- DATA RECORDS

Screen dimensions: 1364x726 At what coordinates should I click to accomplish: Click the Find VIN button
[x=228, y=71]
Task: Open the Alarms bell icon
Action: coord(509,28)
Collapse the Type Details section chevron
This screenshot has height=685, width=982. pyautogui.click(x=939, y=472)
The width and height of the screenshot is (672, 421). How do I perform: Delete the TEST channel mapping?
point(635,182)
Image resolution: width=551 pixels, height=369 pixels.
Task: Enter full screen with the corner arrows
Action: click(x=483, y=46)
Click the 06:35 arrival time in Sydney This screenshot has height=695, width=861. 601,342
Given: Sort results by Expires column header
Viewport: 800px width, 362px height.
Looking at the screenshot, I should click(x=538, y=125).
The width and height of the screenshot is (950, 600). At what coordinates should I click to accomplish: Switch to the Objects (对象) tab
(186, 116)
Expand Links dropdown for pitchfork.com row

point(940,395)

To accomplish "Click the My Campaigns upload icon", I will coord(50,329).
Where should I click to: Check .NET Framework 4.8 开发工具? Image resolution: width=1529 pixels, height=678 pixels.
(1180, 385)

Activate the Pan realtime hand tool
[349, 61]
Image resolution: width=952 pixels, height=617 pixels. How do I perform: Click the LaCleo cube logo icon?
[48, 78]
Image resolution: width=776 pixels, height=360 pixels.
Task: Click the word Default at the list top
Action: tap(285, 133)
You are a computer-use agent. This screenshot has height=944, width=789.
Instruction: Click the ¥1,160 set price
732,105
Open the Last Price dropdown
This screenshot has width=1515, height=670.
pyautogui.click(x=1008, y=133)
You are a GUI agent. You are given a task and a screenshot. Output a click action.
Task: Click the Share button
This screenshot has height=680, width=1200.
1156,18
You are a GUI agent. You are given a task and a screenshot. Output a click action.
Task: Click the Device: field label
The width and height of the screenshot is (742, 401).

- WORK REQUIRED
Would you write out the full set of records above without alteration?

- ANSWER FOR THIS EXERCISE
Screen dimensions: 1364x726 At what coordinates should I click to accomplish: Click the Find VIN button
[x=228, y=71]
Task: Open the Alarms bell icon
Action: coord(509,28)
Collapse the Type Details section chevron
This screenshot has height=685, width=982. pyautogui.click(x=939, y=472)
The width and height of the screenshot is (672, 421). How do I perform: Delete the TEST channel mapping?
point(635,182)
Image resolution: width=551 pixels, height=369 pixels.
Task: Enter full screen with the corner arrows
Action: click(x=483, y=46)
Click the 06:35 arrival time in Sydney This screenshot has height=695, width=861. 601,342
Given: Sort results by Expires column header
Viewport: 800px width, 362px height.
Looking at the screenshot, I should click(x=538, y=125).
The width and height of the screenshot is (950, 600). At what coordinates should I click to accomplish: Switch to the Objects (对象) tab
(186, 116)
Expand Links dropdown for pitchfork.com row

point(940,395)

To accomplish "Click the My Campaigns upload icon", I will coord(50,329).
Where should I click to: Check .NET Framework 4.8 开发工具? Image resolution: width=1529 pixels, height=678 pixels.
(1180, 385)

Activate the Pan realtime hand tool
[349, 61]
Image resolution: width=952 pixels, height=617 pixels. How do I perform: Click the LaCleo cube logo icon?
[48, 78]
Image resolution: width=776 pixels, height=360 pixels.
Task: Click the word Default at the list top
Action: tap(285, 133)
You are a computer-use agent. This screenshot has height=944, width=789.
Instruction: Click the ¥1,160 set price
732,105
Open the Last Price dropdown
This screenshot has width=1515, height=670.
pyautogui.click(x=1008, y=133)
You are a GUI agent. You are given a task and a screenshot. Output a click action.
Task: Click the Share button
This screenshot has height=680, width=1200.
1156,18
You are a GUI agent. You are given a task and a screenshot. Output a click action.
Task: Click the Device: field label
The width and height of the screenshot is (742, 401).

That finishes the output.